I thought I had a good grip on reality, until last week.
I understood the difference between right and wrong, not based on some arbitrarily established criteria of absolutes but intrinsically, the way the Supreme Court said it could recognize the difference between erotica and pornography "...when we see it..." but could not come up with a reasonable definition of either.
Consequently, I lead a more or less moral life. Aside from a pre-teen experiment in shoplifting and some minor exaggeration of deductions on my income taxes, I never broke any laws. I'm the kind of person that stops for red lights at three AM in snow storms, when there isn't another soul on the road.
I got good grades in school, married my high-school sweetheart, on whom I never cheated (not even in my heart, like former president Carter admitted in that infamous Playboy Magazine interview) and together we raised two good kids, a son and daughter, and watched them leave the nest to make lives for themselves. I run a decent accounting business, pay my bills, rotate my tires regularly, and get check-ups from my doctor every year: a good, decent life, which, in the blink of an eye, evaporated.
The phone in my office rang, my direct line, and it was a policeman telling me my wife had been in an accident and was at the local hospital emergency room. I was leaving already as he asked if I would mind coming down.
A fog settled in over me then. Numb, I closed the office and went to the hospital, where, after being ignored for what felt like forever, I was informed by a bespeckled intern that Lizzie had succumbed to her injuries.
She was gone. I'd lost her, not to some tragic disease or act of God or war, but stupidly, because of a blown tire as she took a highway curve perhaps a bit too fast. Liz always had a heavy foot, and I warned her it would lead to trouble. I had expected a speeding ticket. Not this.
The next few days were a blur of phone calls I had to make and papers I had to sign. Cathy, our daughter (my daughter now) drove in alone from where she and her husband lived just across the state line. She was a grade-school teacher, and the spitting image of her mother. Seeing her was both agony and ecstasy. Thank God she wore her hair differently or I might not have known it was she and not her mother come back to me.
Her room was still pretty much the way she had left it before going off to college, and it felt comforting having her occupy it again, until she asked tearfully if she could stay, permanently.
Her husband, it seems, had taken to drink and physically abused her.

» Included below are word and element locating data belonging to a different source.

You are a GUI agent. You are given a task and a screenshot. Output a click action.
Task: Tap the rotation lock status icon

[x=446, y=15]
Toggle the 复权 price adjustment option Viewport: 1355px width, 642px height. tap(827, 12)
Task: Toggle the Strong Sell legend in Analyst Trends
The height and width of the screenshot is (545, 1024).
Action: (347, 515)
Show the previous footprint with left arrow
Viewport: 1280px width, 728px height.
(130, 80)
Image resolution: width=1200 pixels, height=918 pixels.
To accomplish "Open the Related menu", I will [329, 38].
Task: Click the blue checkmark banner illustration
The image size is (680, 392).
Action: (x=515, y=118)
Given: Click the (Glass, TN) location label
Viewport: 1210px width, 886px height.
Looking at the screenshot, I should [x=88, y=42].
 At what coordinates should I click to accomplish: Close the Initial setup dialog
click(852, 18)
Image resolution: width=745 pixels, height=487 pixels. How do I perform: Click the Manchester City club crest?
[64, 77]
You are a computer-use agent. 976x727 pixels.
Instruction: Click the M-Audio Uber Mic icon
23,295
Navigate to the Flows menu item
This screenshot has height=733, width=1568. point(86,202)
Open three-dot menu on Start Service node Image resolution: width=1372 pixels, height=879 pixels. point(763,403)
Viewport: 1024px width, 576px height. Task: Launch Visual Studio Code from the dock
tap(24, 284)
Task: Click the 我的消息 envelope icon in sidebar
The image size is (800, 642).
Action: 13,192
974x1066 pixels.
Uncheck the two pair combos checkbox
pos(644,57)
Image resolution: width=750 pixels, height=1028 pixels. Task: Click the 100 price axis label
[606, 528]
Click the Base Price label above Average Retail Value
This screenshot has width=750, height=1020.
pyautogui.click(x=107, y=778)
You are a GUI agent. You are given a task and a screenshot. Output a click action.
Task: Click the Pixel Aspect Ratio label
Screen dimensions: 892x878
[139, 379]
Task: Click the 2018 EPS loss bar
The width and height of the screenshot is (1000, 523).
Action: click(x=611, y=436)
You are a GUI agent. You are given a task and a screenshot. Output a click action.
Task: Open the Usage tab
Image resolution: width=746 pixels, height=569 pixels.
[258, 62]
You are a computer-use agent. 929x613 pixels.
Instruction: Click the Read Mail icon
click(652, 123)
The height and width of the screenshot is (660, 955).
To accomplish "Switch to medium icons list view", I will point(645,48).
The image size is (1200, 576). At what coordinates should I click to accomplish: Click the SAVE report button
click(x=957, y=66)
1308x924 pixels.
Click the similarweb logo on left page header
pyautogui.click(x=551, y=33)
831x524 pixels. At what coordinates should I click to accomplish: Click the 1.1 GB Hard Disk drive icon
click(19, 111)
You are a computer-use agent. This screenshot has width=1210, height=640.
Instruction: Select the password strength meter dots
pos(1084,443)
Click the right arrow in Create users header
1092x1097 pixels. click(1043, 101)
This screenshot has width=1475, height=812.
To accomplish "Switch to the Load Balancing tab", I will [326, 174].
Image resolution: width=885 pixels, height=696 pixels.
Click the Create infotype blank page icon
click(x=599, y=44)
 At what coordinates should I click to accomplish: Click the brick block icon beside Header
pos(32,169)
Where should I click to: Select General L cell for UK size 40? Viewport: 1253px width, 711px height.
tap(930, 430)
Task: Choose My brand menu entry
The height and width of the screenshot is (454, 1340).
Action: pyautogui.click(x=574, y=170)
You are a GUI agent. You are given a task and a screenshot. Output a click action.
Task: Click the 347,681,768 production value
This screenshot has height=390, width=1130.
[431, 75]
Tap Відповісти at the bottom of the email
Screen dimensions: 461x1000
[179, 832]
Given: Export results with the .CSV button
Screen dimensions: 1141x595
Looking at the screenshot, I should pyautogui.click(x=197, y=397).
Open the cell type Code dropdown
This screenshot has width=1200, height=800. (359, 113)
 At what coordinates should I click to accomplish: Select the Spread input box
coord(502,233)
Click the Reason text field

She showed me the welts on the backs of her legs from his belt. The day before the funeral I called a lawyer friend and he started divorce proceedings and got a judge to issue a restraining order to keep that bastard son-in-law of mine away from her. Her local DA would be informed to contemplate criminal charges.
Alex, my son, had foregone school after two years and went to The Big Apple to become an actor. Three years later, he was having some success off Broadway, did some modeling, had been in a few TV commercials, and had some walk-ons in prime time dramas. His career was starting to shape up to the point where waiting on tables had become his part-time supplemental income instead of his mainstay. He arrived with Peter, another actor-in-the-works, and it quickly became obvious that they were lovers. They judiciously opted for a motel rather than stay at the house.
My world had crumbled. My wife, my love, my best friend, was gone forever. My daughter's idyllic existence had been exposed as a sham. My son was...different.
But, fate wasn't through with me yet.